Latest polling from YouGov highlights that 47% of people think inheritance tax (IHT) is either unfair or very unfair, with seemingly similar views across societal grades and regions of the country. As Mr Kwarteng faces scrutiny for the surprise income tax cut for the highest earners, delivering on Ms Truss’s commitment to reform IHT in the next Budget, this could win round broader public support.

HMRC’s IHT receipts hit £2.9bn between April and August 2022, a £300m increase on the same period last year. The reasons for this increase vary from fiscal drag with frozen allowances and inflation and property supply pressures increasing asset values. Recent statistics show that those living in areas where wages are below the national average are falling within the scope of IHT due to rising property prices. The broadening IHT base is a key area that many believe needs to be reviewed.

Currently IHT is payable at up to 40% on the value of chargeable transfers and death estates above the nil rate band (NRB) of £325,000. An additional residence nil rate band (RNRB), now worth up to £175,000, was introduced in April 2017. The RNRB may only be allocated against the value of a property, that was previously a home of the taxpayer, in the death estate. However, the RNRB is not available in all circumstances due to strict qualifying criteria.

Whilst there have been recommendations in the past for IHT to be scrapped entirely and replaced with a different tax, that seems unlikely given the prime minister has previously committed to ‘no new taxes’.

Whilst the shutters are due to come down at the OTS following the mini-budget announcement, Mr Kwarteng might take inspiration from their IHT review in 2019 which highlighted a complicated regime with various smaller reliefs and exemptions which the public are not aware of and so are underused.  Additionally, these allowances have not increased with the consumer or retail price indexes (CPI and RPI) for years (the NRB has not changed for 13 years).
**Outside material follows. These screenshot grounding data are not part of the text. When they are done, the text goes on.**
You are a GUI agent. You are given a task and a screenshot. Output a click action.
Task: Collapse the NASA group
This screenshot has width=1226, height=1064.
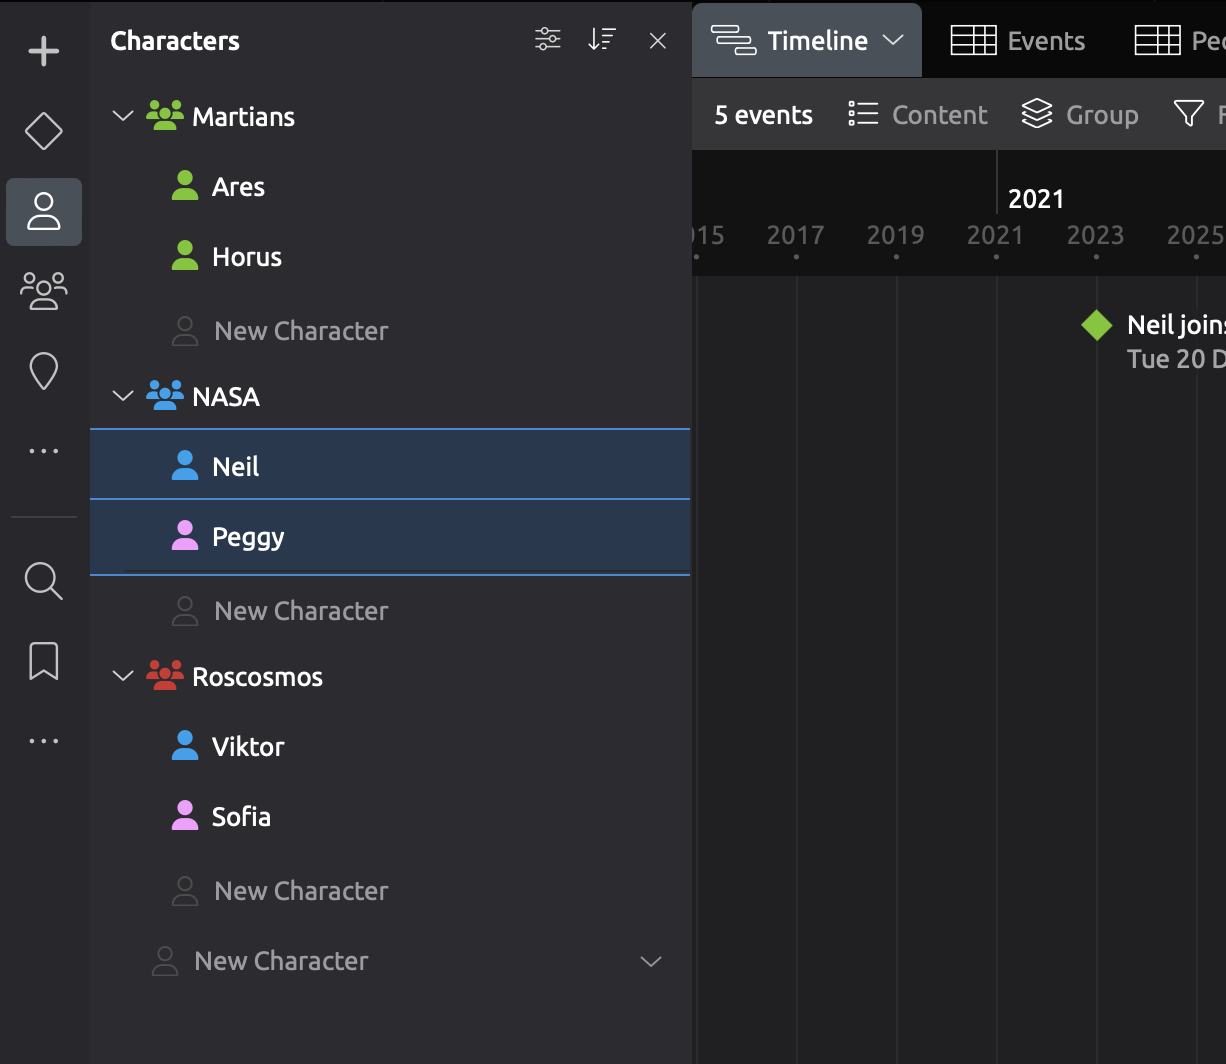click(123, 396)
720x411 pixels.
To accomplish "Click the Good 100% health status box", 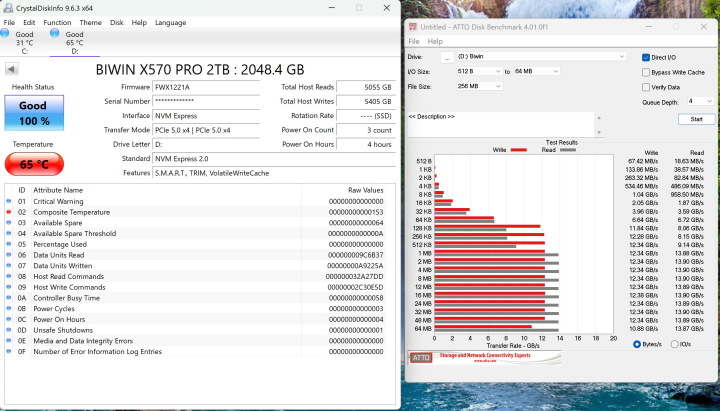I will pyautogui.click(x=33, y=111).
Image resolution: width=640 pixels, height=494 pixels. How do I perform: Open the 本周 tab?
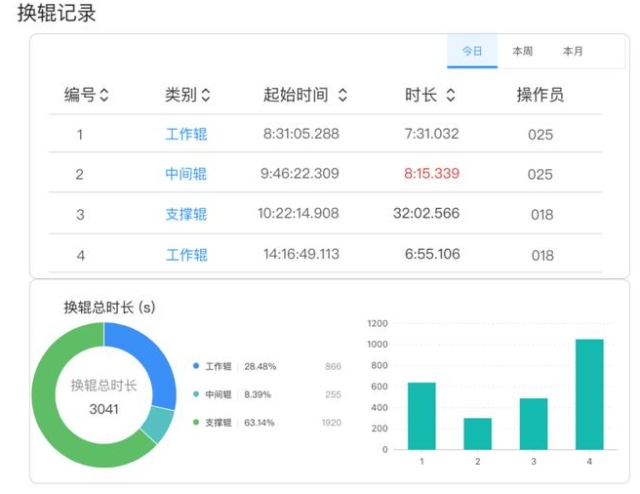(x=522, y=51)
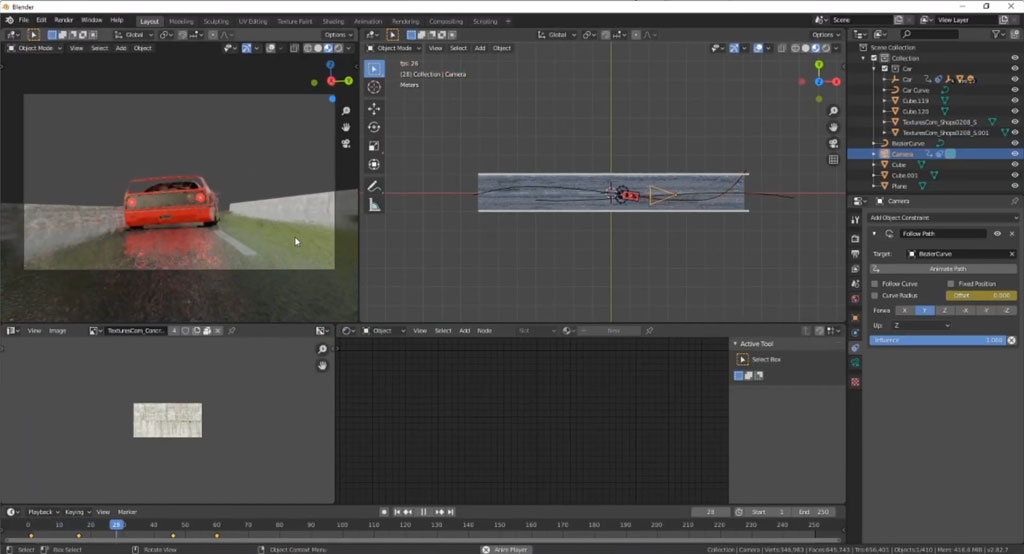This screenshot has width=1024, height=554.
Task: Toggle camera view icon in right viewport
Action: [x=833, y=144]
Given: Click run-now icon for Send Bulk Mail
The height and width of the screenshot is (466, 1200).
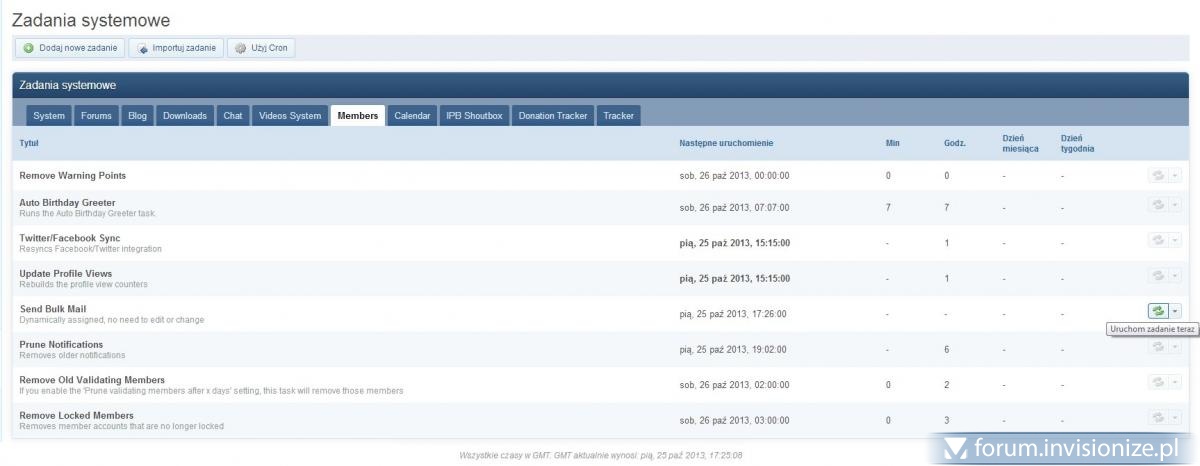Looking at the screenshot, I should (x=1158, y=312).
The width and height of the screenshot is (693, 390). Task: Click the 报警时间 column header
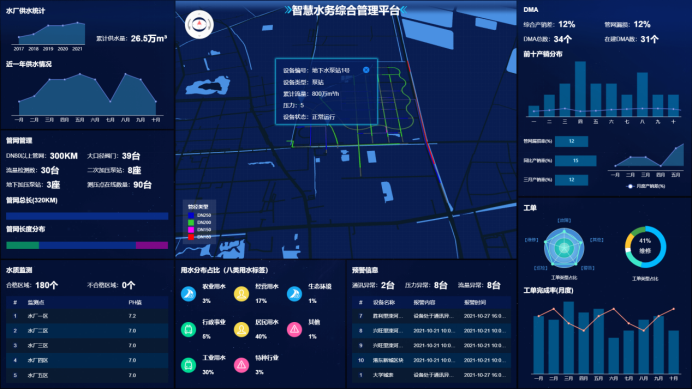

Some of the changes to IHT that Mr Kwarteng could explore in the coming months are as follows:

  • replace smaller exemptions with a larger annual allowance. If the values of the smaller exemptions (gifts of £250 per person, £3,000 annual exemption, up to £5,000 for wedding gifts by parents etc) are combined and rebased for CPI/RPI over the years. This combined annual allowance at today’s values would be significantly higher given many of these allowances have remained unchanged for decades. Similarly, the NRB could be uplifted in the region of £100,000 if it were to be increased in line with inflation over the last 13 years. This would take many main homes out of the IHT net;
  • the RNRB could be abolished and its inflation adjsted value added to the recalculated NRB;
  • remove the main home from IHT completely or introduce a lower IHT rate if the value exceeds the combined NRB and RNRB;
  • apply the spouse exemption to cohabitees, perhaps subject to a minimum period of living together; and
  • extend Business Property Relief (BPR) to furnished holiday lettings and buy-to-let portfolios which specifically address shortages, such as student accommodation.

There will no doubt be competing demands for further tax cuts and, given the size of the national public debt, it may not be feasible to introduce all of the above changes at once. With the number of taxpayers’ estates falling into the IHT likely to increase further given spiralling property prices in recent years, clarity is needed sooner rather than later on how the chancellor intends to tackle this.